··· TEXTABSCHNITT

Bunkerknacker Preute
Mittwoch, 16. November 2005

Mit Zettel und Bleistift dem Staatsgeheimnis auf der Spur

Foto: Erfolgsautor Jacques Berndorf, alias Michael Preute, recherchierte in den 80er Jahren alles Wissenswerte über den Regierungsbunker im Ahrtal

„Ein guter Mann“ heißt sein jüngstes Werk, in dem es um einen BND-Mann und das geheimdienstliche Treiben auf internationalem Parkett geht. Ob der BND im Umkehrschluss von Jacques Berndorf immer als „gutem Mann“ gesprochen hat, darf bezweifelt werden. Denn der Erfolgsautor aus der Eifel schrieb nicht immer Bücher, in denen die Handlung um Ermittler Siggi Baumeister im Kopf des heute 70-Jährigen entstanden ist ...

Heute lebt Michael Preute, so der „bürgerliche“ Name von Berndorf, in einem kleinen Eifelort bei Daun. Er selber nennt es „den Arsch der Welt“ – wer sich auf den Weg zu ihm macht, beginnt bald, diese Meinung zu teilen. „Hier habe ich die Ruhe, um meine Schmöker zu schreiben“ sagt er und zieht genüsslich an seiner Pfeife – ein Exemplar aus einer ganzen Sammlung, die in einer großen Schale auf dem Tisch ihr Zuhause hat.

Ruhe und Michael Preute – das sind zwei Dinge, die nicht immer in seinem Leben zueinander fanden. Genauso wenig hat er andere in Ruhe gelassen. Eine Berufskrankheit, sagt Journalist Preute, der vor über 20 Jahren u. a. für den „Spiegel“ und den „Stern“ arbeitete. Diese Unruhe hat dem deutschen Staat, denen, die meinten, sie müssten etwas „ganz Besonderes“ für ihr Land leisten, manch schlaflose Nacht beschert. Denn Preute, in einer tiefen privaten Lebenskrise, macht sich in den 80iger Jahren zur Aufgabe, „alles über dieses merkwürdige Ding in der Eifel heraus zu bekommen“.

„Meine Ehe ging gerade den Bach runter. Alles lief irgendwie schief, da kam der Hinweis eines Bekannten in München, dass die Bundesregierung wohl einen riesigen Atombunker besitze, es aber keinerlei Informationen dazu gäbe.“ Also habe ich mich auf den Weg in die Eifel gemacht und so auch Abstand zu dem geschaffen, was mich privat belastete.“ In dieser Lebenssituation gehört die Recherche über ein gut gehütetes Staatsgeheimnis sicher zu den besseren Ablenkungsmanövern, stellt Preute heute lachend fest. Das der Regierungsbunker aber sein Leben grundsätzlich in neue Bahnen lenken würde, daran war nicht zu denken. Und so beginnt der Journalist mit seinen Recherchen - sehr zum Unmut vieler im beschaulichen Ahrtal.

······
··· VORLIEGENDES MATERIAL

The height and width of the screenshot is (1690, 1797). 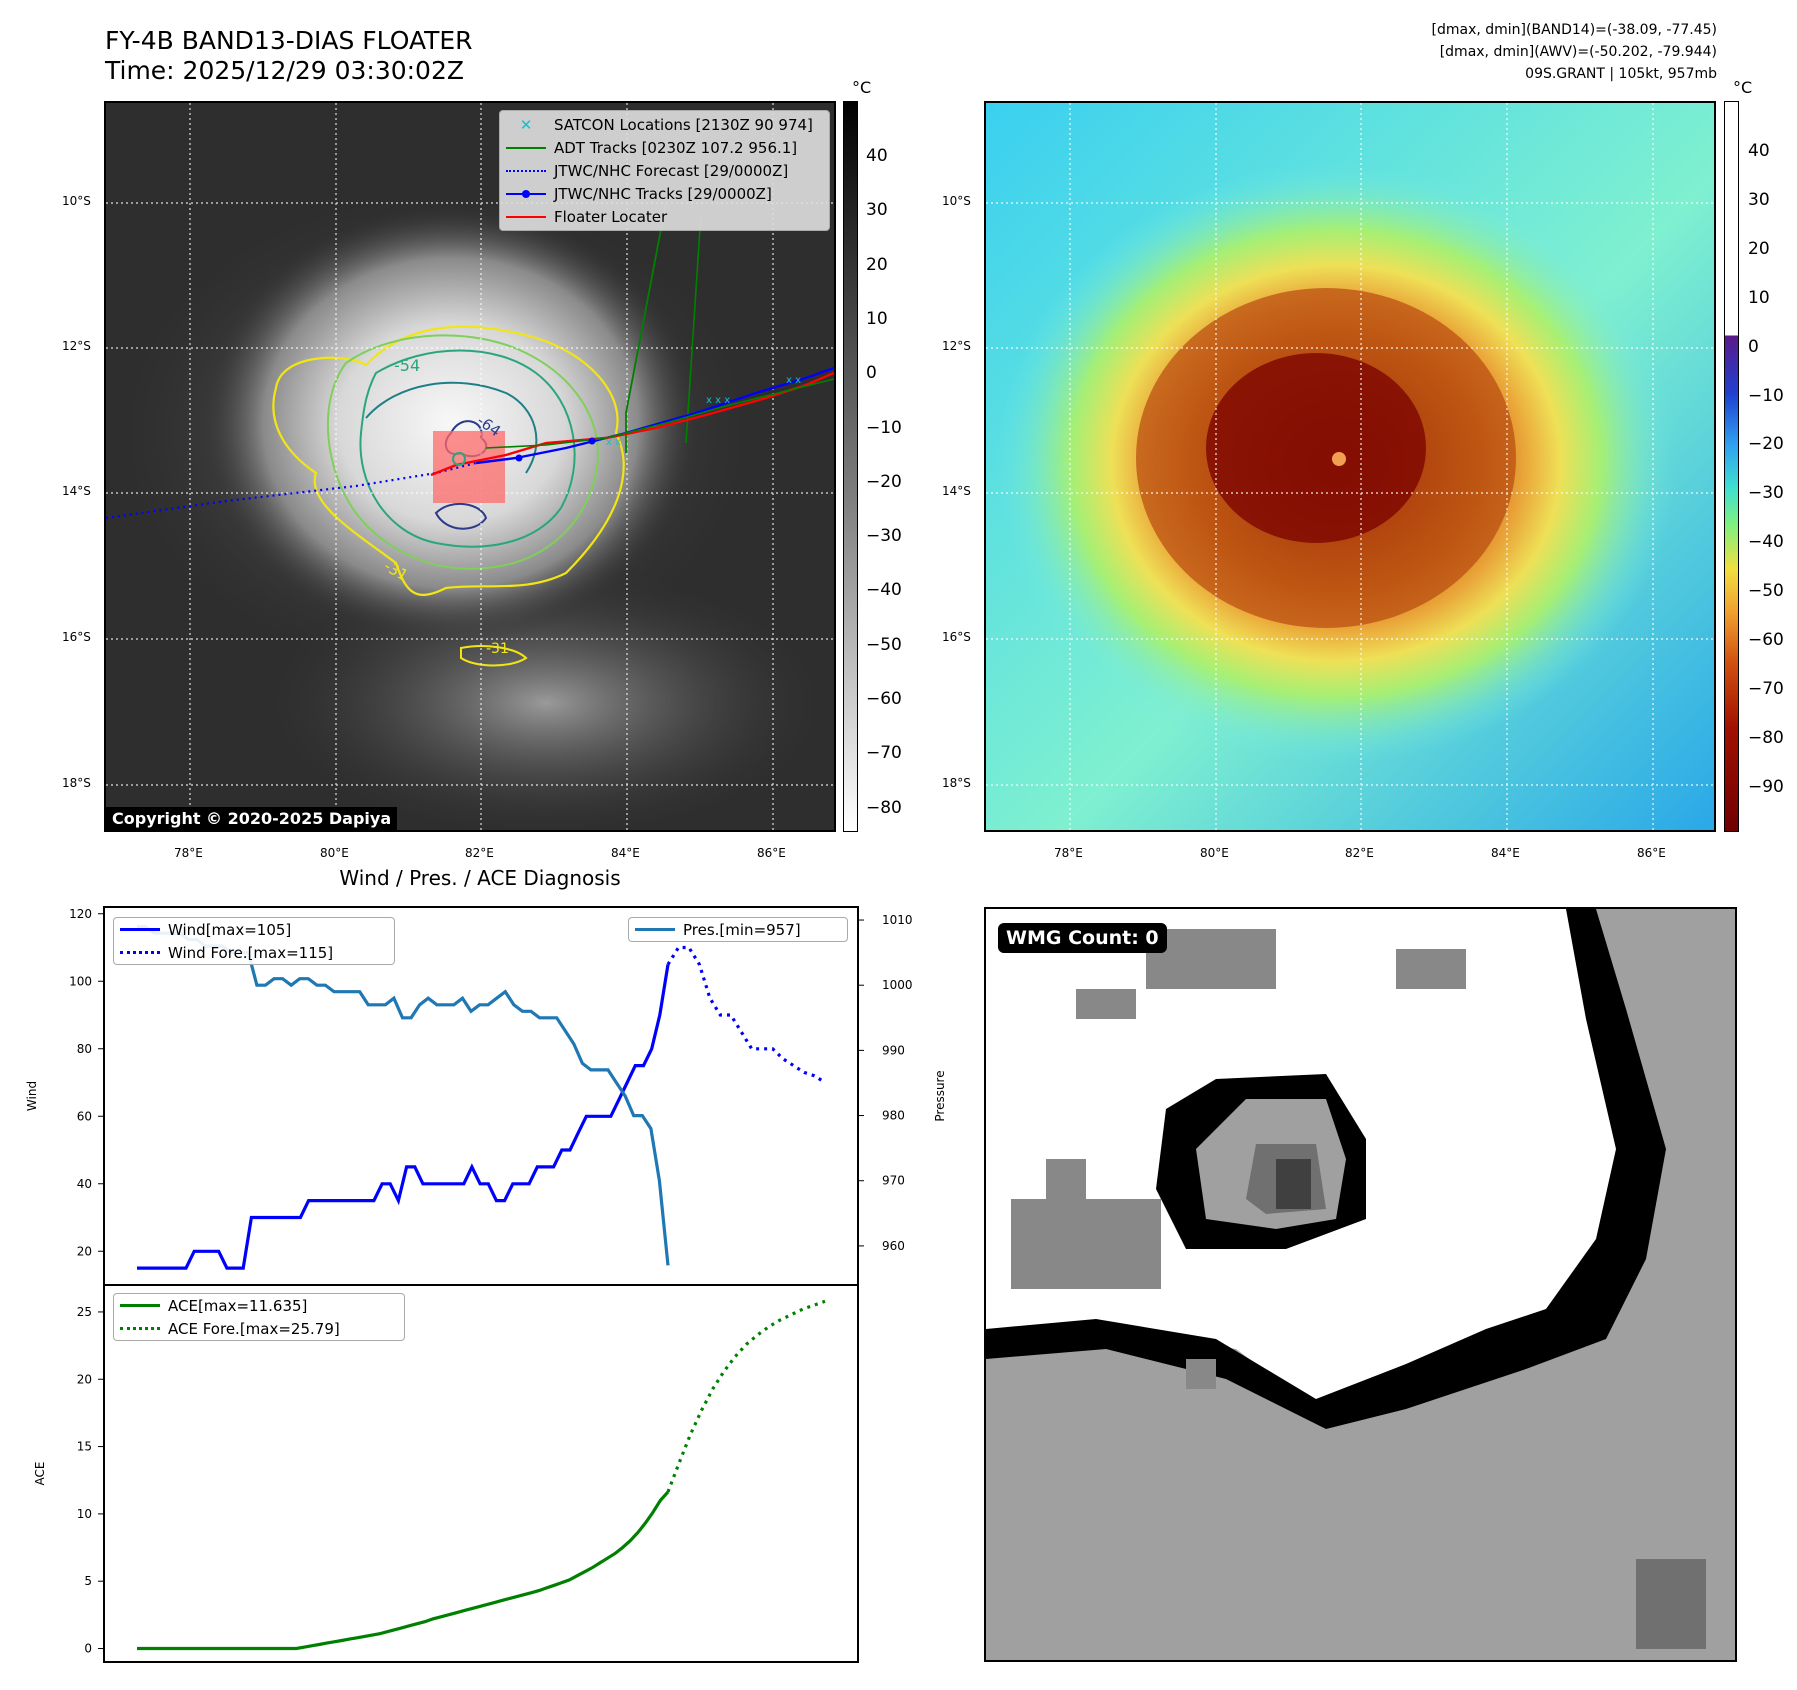 What do you see at coordinates (526, 194) in the screenshot?
I see `line-marker-icon` at bounding box center [526, 194].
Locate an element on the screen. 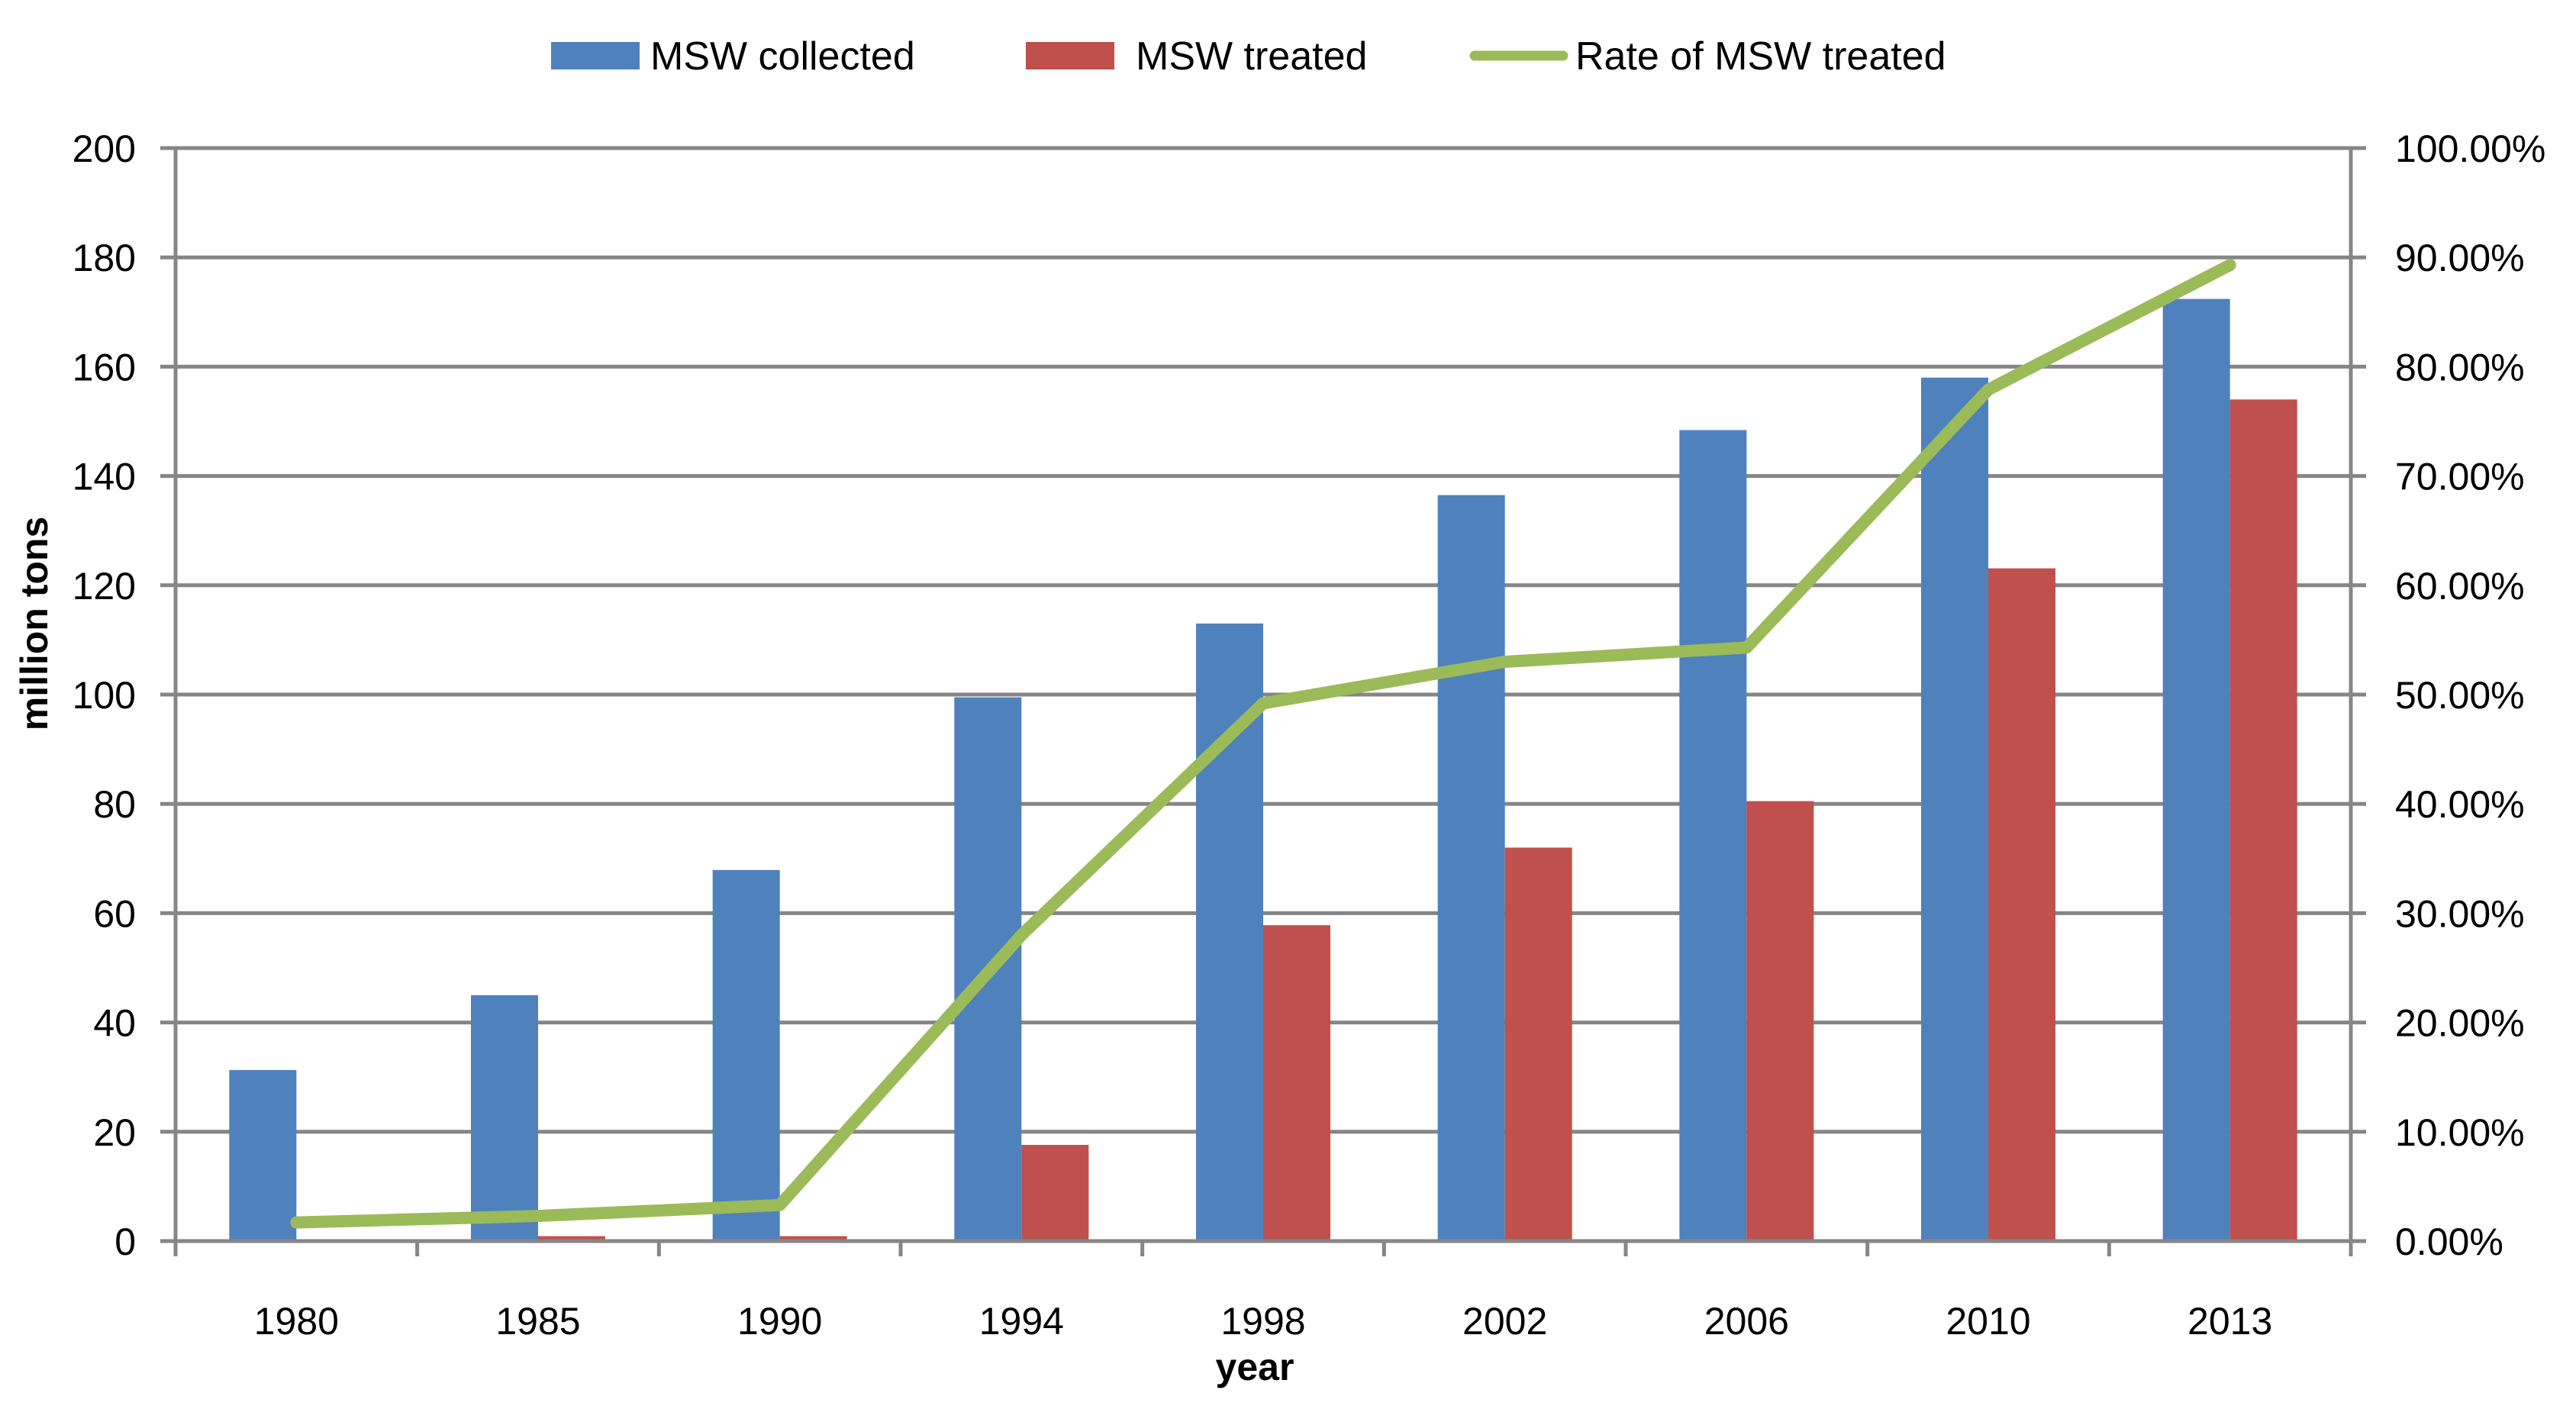 The width and height of the screenshot is (2576, 1409). legend-swatch-msw-collected is located at coordinates (596, 55).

······

### [SCHRIFTLICHE AUFGABE]
Geben Sie aus dem Artikel über Michael Preute die Stelle wortgetreu aus, beginnend bei „Bunkerknacker Preute“ und endend bei „entstanden ist ...“.

### [LÖSUNG SIEHE UNTEN]
Bunkerknacker Preute
Mittwoch, 16. November 2005

Mit Zettel und Bleistift dem Staatsgeheimnis auf der Spur

Foto: Erfolgsautor Jacques Berndorf, alias Michael Preute, recherchierte in den 80er Jahren alles Wissenswerte über den Regierungsbunker im Ahrtal

„Ein guter Mann“ heißt sein jüngstes Werk, in dem es um einen BND-Mann und das geheimdienstliche Treiben auf internationalem Parkett geht. Ob der BND im Umkehrschluss von Jacques Berndorf immer als „gutem Mann“ gesprochen hat, darf bezweifelt werden. Denn der Erfolgsautor aus der Eifel schrieb nicht immer Bücher, in denen die Handlung um Ermittler Siggi Baumeister im Kopf des heute 70-Jährigen entstanden ist ...